I am a newbie, trying to edit a program. I have a MPI Program that divide array into subsets, the master sends the subsets to the slaves, they doo a quicksort and then return the sorted numbers to the master so he can write them in a file. What I am trying to do is make the quick sort happen even quicker. My idea is to make the master divide the array and sends subsets to the slaves but keeping one for himself. Then dividing them again to new subsets (for example if we have numbers from 1 to 100 in the array the new subsets should be from 1 to 25, 26 to 50, 51 to 75 and 76 to 100) and then keep the first subset (1 to 25) for himself, send the second (26 to 50) to the first slave, the third one (51 to 76) to the second slave and etc. The slaves should do the same. Then it should perform a quicksort and the slave should return the sorted numbers to the master. I am hoping that this way the sort should be faster. The problem is that as I said I am a newbie and I need help with ideas, advices and even code so I can achieve my goal.
-
Are you really trying to solve an actual problem where sorting is too slow? Then forget this approach and read about [parallel sorting algorithms](http://stackoverflow.com/a/3969847/620382), better yet think/ask about how you can keep your data distributed in the first place. Or is this an exercise and you are intending to learn about how to use MPI? – Zulan Mar 27 '16 at 16:32
-
It's simply an excercise, so I can learn some MPI. – Alex Alex Mar 27 '16 at 16:55
-
Any idea how to make the slave dividing one more time the sub-array in range? For example if the numbers in the code are from 0 to 100 I would need them divided in 4 groups (1 master + 3 slaves) in ranges: 0-25/26-50/51-75/76-100. – Alex Alex Apr 03 '16 at 16:27
2 Answers
For this answer I am going to stick with the assumption that this should be done with Quicksort, and that the data is read on a single process. Just keep in mind that there are many sophisticated parallel sorting techniques.

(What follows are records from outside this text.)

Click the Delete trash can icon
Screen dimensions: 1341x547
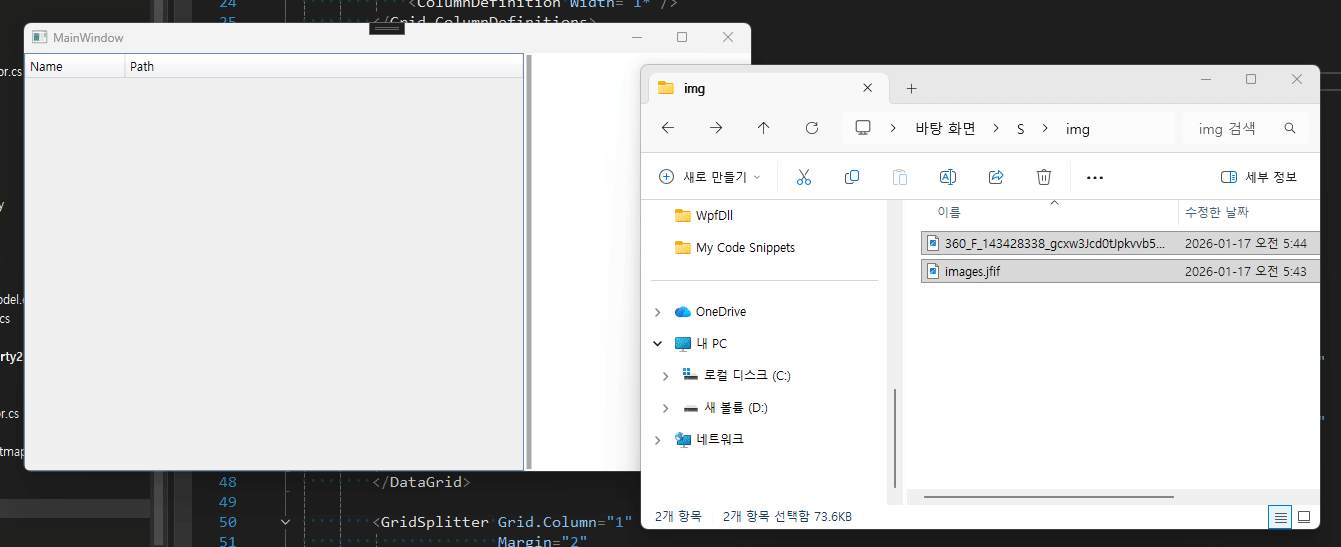point(1044,177)
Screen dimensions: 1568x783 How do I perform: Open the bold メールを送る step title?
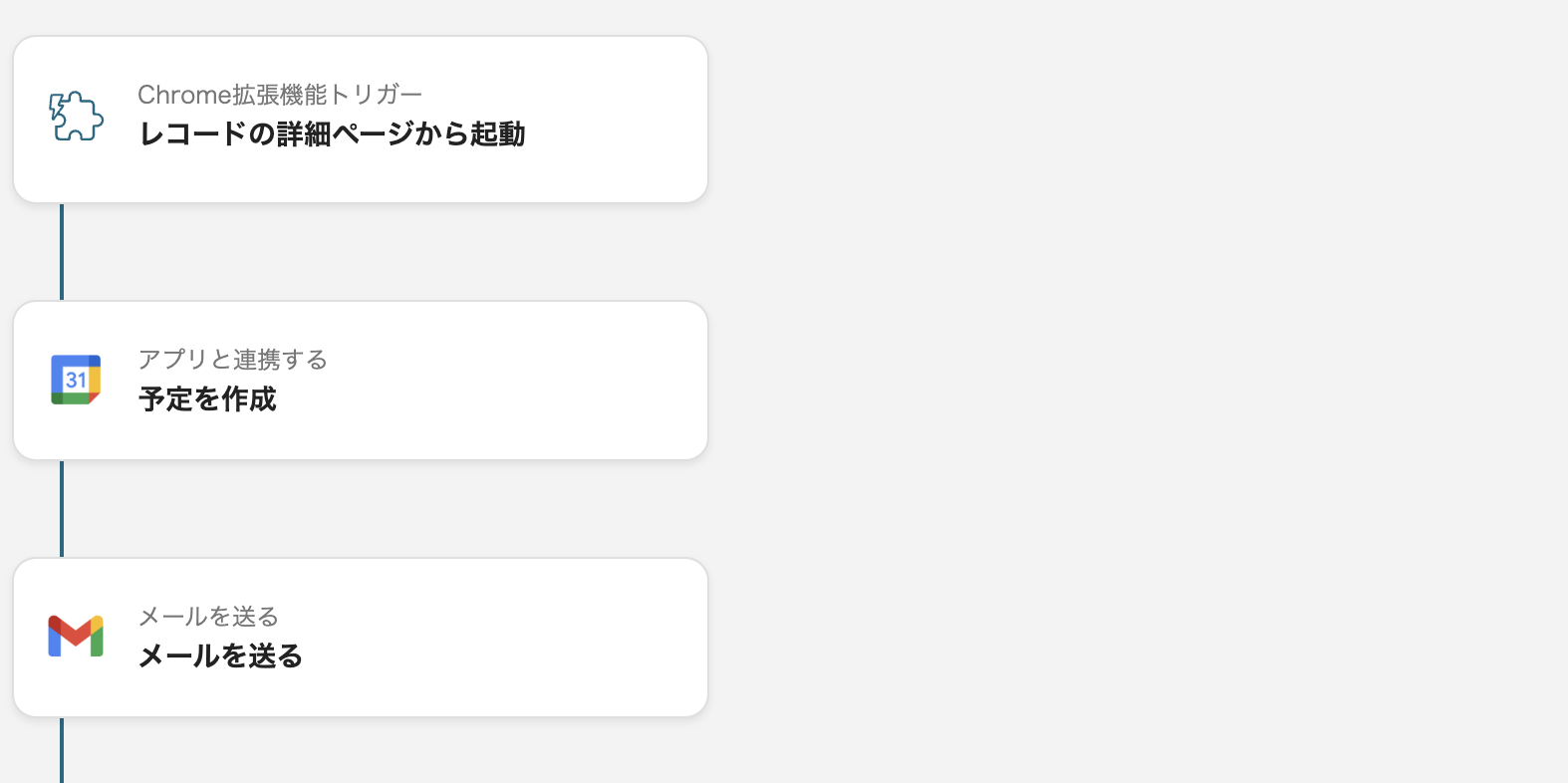click(220, 656)
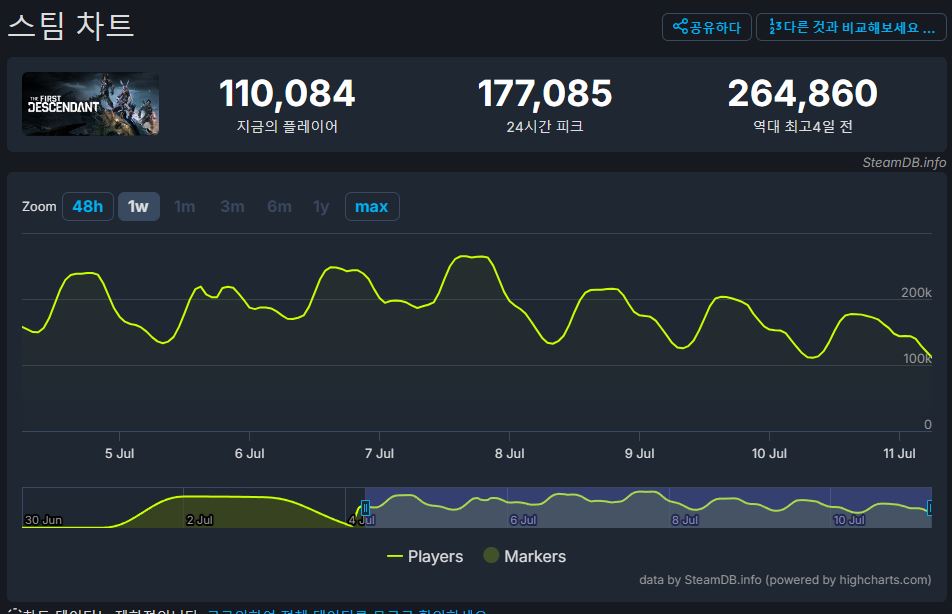
Task: Pick the 1y zoom option
Action: pyautogui.click(x=321, y=207)
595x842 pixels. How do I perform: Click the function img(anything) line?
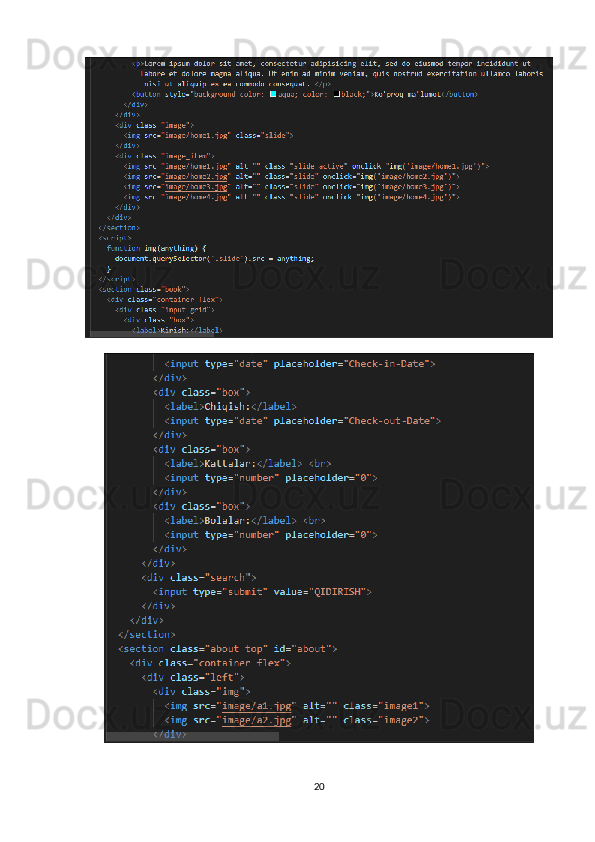click(156, 248)
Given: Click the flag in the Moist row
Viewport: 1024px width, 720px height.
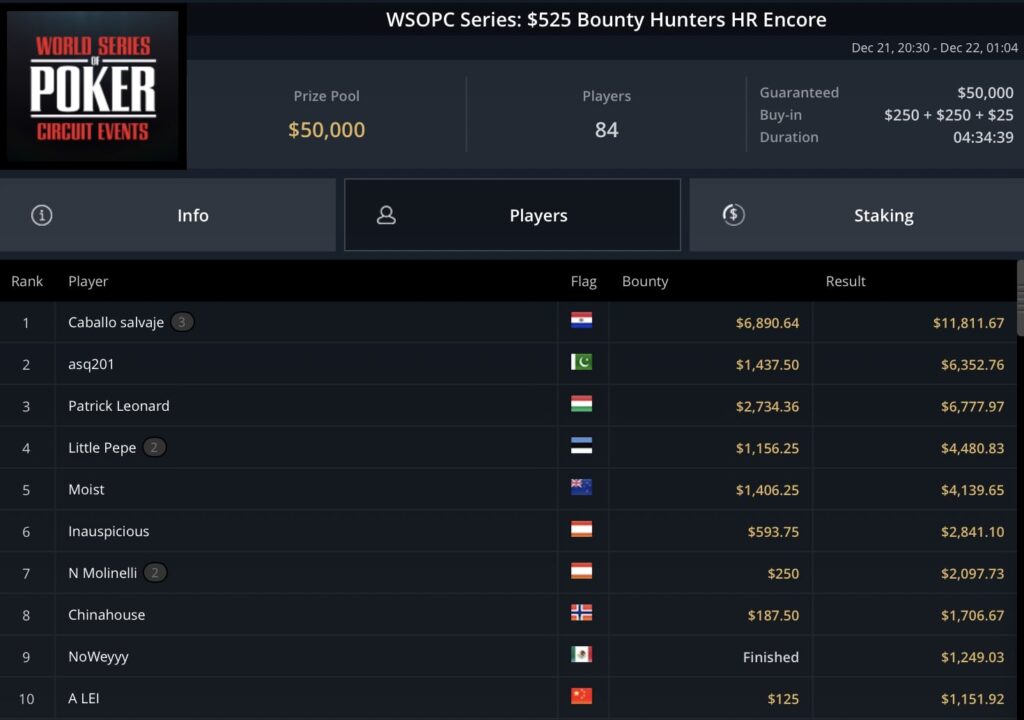Looking at the screenshot, I should pos(581,488).
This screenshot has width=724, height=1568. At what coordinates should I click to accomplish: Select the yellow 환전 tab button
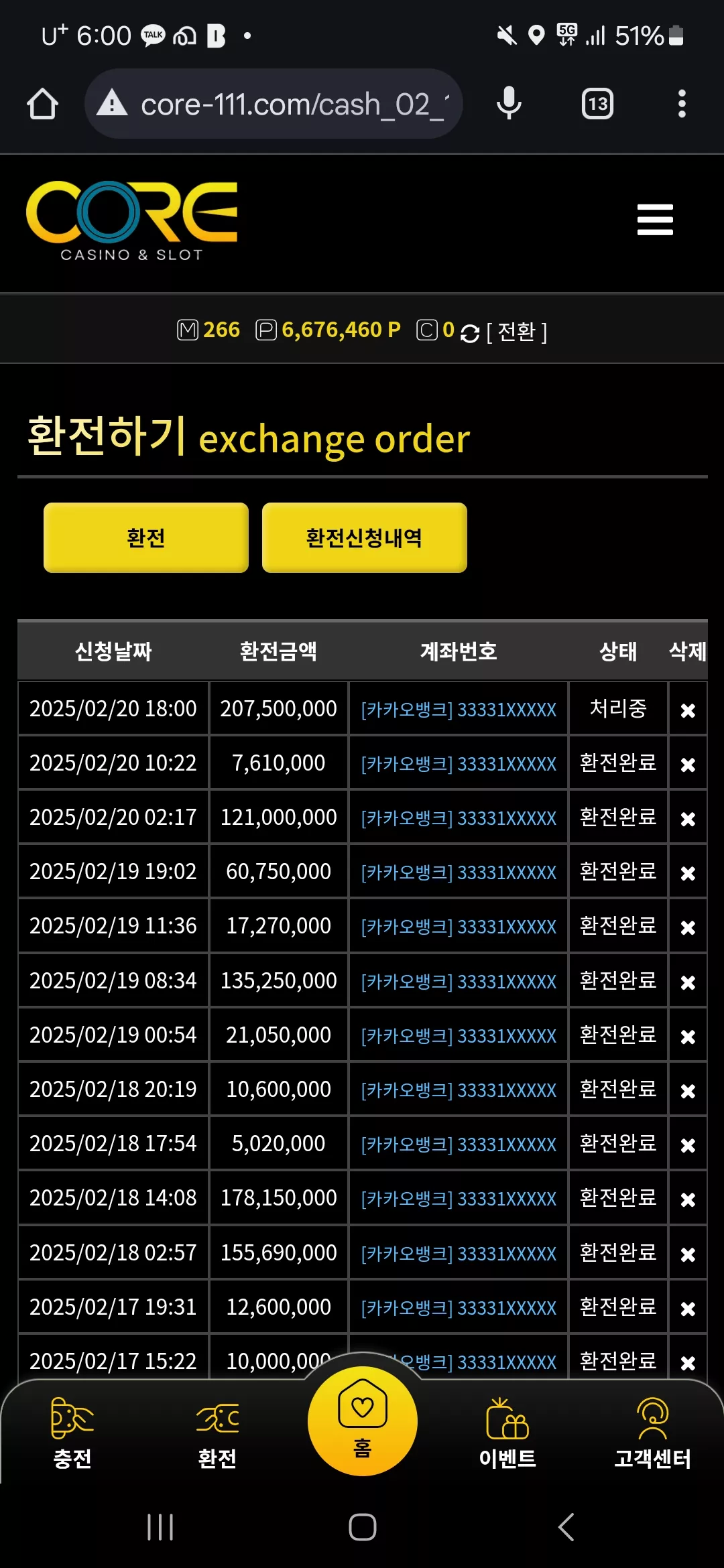click(x=146, y=537)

Your idea of separating the numbers by subsets is problematic, because it makes assumptions about the shape of data. For non-uniformly distributed data sets it won't even help to know the minimum and maximum. It is better to simply send out equal amount of numbers to each process, let them sort and afterwards merge the data.
For the merge you start with ntasks
sorted sub-lists and want to end up with a single one. A naive merge would repeatedly look for the minimal element in each sub-list, remove that and append it to the final list. This needs ntasks
* N
comparisons, N
swaps and N * 2
memory. You can optimize the comparisons to log2(ntasks) * N
by doing an actual merge sort, but that also needs log2(ntasks) * N
swaps. You can further refine that by keeping the sub-lists (or pointers to their first element) in a priority queue, which should give you log2(ntasks) * N
comparisons and N
swaps.
About the usage of MPI:
- Do not use
MPI_Isend
&MPI_Wait
right after each other. In this case useMPI_Send
instead. Use the immediate variants only if you can actually do something useful between theMPI_Isend
andMPI_Wait
. - Use collective operations whenever possible. To distribute data from the root to all slaves, use
MPI_Scatter
orMPI_Scatterv
. The first requires all ranks to receive the same number of elements, which can also be achieved by padding. To collect data from the slaves in the master, useMPI_Gather
orMPI_Gatherv
.1 Collectives are more easy to get right, because they describe the high level operation. Their implementation is usually highly optimized. - To receive an unknown-size message, you can also send the message directly and use
MPI_Probe
at the receiver side to determine the size. You are even allowed toMPI_Recv
with a buffer that is larger than the sent buffer, if you know an upper bound.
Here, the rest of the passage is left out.